DESCRIPCIÓN DEL EJERCICIO:
Indica, según el texto citado, de qué origen era la forma de amor que se sentía.

TEXTO CITADO:

Tan sólo puedo describir la sensación como una energía consistente,
directa, totalmente organizada. No se parecía en nada a las emociones de
origen químico que solemos experimentar en cuanto que seres humanos. De
hecho, ni siquiera era capaz de sentir las habituales emociones humanas. Las
había superado. Sentía, eso sí, amor, aunque se trataba de una forma de amor
que no era de origen químico sino eléctrico. Me sentía casi como si ardiera,
enamorado de la vida con pasión. La dicha que me embargaba era de una
pureza indescriptible.

Además, caminaba por el jardín en pleno invierno sin zapatos y sin
chaqueta. Y, pese a todo, el frío se me antojaba placentero. No emitía juicio
alguno sobre la intensidad del frío en mis pies, tan sólo disfrutaba del
contacto de las plantas contra la hierba helada y me sentía conectado tanto
con la sensación como con la hierba. Sabía que, si me paraba a pensar en las
típicas ideas y juicios que normalmente albergaría en relación con el frío,
provocaría en mí mismo una sensación de polaridad y dividiría la energía que
estaba experimentando. Si juzgaba lo que estaba viviendo, sacrificaría el
sentimiento de unidad. Las condiciones de mi entorno (el frío) palidecían
ante el raudal de energía que recorría mi cuerpo. De ahí que acogiera el frío
con toda mi alma. ¡Era vida, sencillamente! De hecho, la sensación resultaba
tan agradable que no quería que el momento terminase. Quería que durase
para siempre.

INFORMACIÓN MOSTRADA:

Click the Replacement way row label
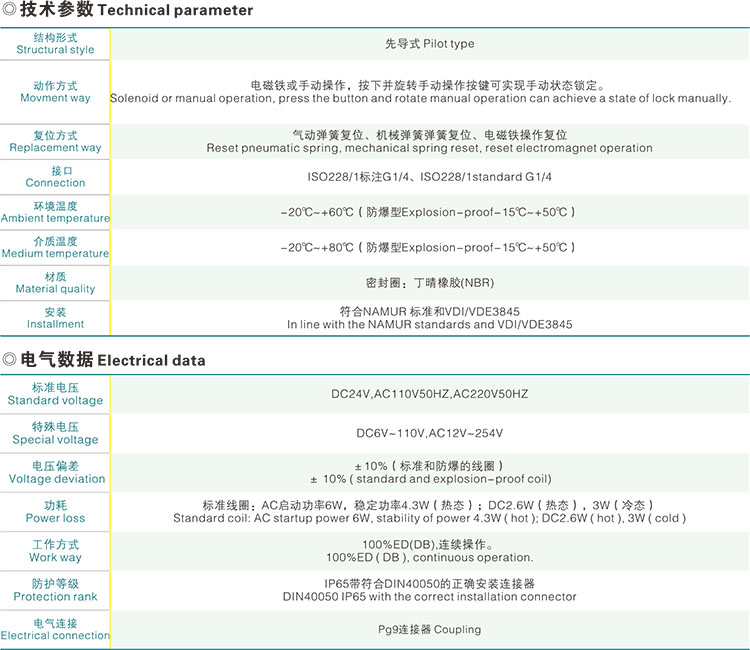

RESULTADO DEL EJERCICIO:
Era de origen eléctrico, no químico.